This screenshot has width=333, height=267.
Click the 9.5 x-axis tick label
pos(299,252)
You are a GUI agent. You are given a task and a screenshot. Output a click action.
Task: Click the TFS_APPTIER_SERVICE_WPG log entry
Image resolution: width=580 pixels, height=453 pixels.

:::::

Exercise:
Which lines run from the one containing "You are a GUI" to the end of the data? Output them exactly, with nothing added.

Your solution:
You are a GUI agent. You are given a task and a screenshot. Output a click action.
Task: Click the TFS_APPTIER_SERVICE_WPG log entry
Image resolution: width=580 pixels, height=453 pixels.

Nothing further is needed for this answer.